### TASK DESCRIPTION:
Each line below should be restated exactly, with nothing dropped.
── PROVIDED ENTRIES
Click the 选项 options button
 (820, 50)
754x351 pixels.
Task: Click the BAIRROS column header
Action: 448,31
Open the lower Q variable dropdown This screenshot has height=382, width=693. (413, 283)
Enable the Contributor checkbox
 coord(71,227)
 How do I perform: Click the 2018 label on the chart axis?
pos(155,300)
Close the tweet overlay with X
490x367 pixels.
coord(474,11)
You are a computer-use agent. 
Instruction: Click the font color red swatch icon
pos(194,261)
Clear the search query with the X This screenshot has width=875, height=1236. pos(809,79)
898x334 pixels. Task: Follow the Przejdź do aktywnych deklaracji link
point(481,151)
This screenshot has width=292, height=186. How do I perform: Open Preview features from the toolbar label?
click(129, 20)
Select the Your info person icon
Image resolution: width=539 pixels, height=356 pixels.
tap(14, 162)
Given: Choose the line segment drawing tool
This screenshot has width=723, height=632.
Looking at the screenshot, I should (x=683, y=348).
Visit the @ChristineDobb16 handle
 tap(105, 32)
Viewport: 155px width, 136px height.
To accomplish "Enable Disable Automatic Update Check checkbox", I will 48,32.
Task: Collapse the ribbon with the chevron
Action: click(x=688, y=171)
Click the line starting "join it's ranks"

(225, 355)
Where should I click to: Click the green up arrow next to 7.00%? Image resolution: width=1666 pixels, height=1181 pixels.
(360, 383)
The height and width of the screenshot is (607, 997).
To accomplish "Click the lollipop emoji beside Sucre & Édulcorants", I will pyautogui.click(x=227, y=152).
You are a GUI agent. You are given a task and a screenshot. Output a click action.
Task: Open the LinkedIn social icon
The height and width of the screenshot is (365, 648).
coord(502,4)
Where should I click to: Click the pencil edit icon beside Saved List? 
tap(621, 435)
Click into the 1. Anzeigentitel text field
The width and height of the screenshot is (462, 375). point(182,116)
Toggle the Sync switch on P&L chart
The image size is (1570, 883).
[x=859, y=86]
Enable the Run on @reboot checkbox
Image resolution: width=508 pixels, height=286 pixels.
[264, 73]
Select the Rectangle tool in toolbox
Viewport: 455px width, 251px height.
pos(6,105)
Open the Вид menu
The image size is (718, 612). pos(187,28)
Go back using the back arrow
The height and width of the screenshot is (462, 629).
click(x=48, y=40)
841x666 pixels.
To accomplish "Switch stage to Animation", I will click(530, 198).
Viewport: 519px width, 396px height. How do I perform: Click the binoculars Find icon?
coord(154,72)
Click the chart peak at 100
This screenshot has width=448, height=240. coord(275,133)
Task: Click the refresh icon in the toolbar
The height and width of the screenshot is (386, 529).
────
### WRITTEN SOLUTION:
Click the 选项 options button
 (820, 50)
754x351 pixels.
Task: Click the BAIRROS column header
Action: 448,31
Open the lower Q variable dropdown This screenshot has height=382, width=693. (413, 283)
Enable the Contributor checkbox
 coord(71,227)
 How do I perform: Click the 2018 label on the chart axis?
pos(155,300)
Close the tweet overlay with X
490x367 pixels.
coord(474,11)
You are a computer-use agent. 
Instruction: Click the font color red swatch icon
pos(194,261)
Clear the search query with the X This screenshot has width=875, height=1236. pos(809,79)
898x334 pixels. Task: Follow the Przejdź do aktywnych deklaracji link
point(481,151)
This screenshot has width=292, height=186. How do I perform: Open Preview features from the toolbar label?
click(129, 20)
Select the Your info person icon
Image resolution: width=539 pixels, height=356 pixels.
tap(14, 162)
Given: Choose the line segment drawing tool
This screenshot has width=723, height=632.
Looking at the screenshot, I should (x=683, y=348).
Visit the @ChristineDobb16 handle
 tap(105, 32)
Viewport: 155px width, 136px height.
To accomplish "Enable Disable Automatic Update Check checkbox", I will 48,32.
Task: Collapse the ribbon with the chevron
Action: click(x=688, y=171)
Click the line starting "join it's ranks"

(225, 355)
Where should I click to: Click the green up arrow next to 7.00%? Image resolution: width=1666 pixels, height=1181 pixels.
(360, 383)
The height and width of the screenshot is (607, 997).
To accomplish "Click the lollipop emoji beside Sucre & Édulcorants", I will pyautogui.click(x=227, y=152).
You are a GUI agent. You are given a task and a screenshot. Output a click action.
Task: Open the LinkedIn social icon
The height and width of the screenshot is (365, 648).
coord(502,4)
Where should I click to: Click the pencil edit icon beside Saved List? 
tap(621, 435)
Click into the 1. Anzeigentitel text field
The width and height of the screenshot is (462, 375). point(182,116)
Toggle the Sync switch on P&L chart
The image size is (1570, 883).
[x=859, y=86]
Enable the Run on @reboot checkbox
Image resolution: width=508 pixels, height=286 pixels.
[264, 73]
Select the Rectangle tool in toolbox
Viewport: 455px width, 251px height.
pos(6,105)
Open the Вид menu
The image size is (718, 612). pos(187,28)
Go back using the back arrow
The height and width of the screenshot is (462, 629).
click(x=48, y=40)
841x666 pixels.
To accomplish "Switch stage to Animation", I will click(530, 198).
Viewport: 519px width, 396px height. How do I perform: Click the binoculars Find icon?
coord(154,72)
Click the chart peak at 100
This screenshot has width=448, height=240. coord(275,133)
Task: Click the refresh icon in the toolbar
The height and width of the screenshot is (386, 529).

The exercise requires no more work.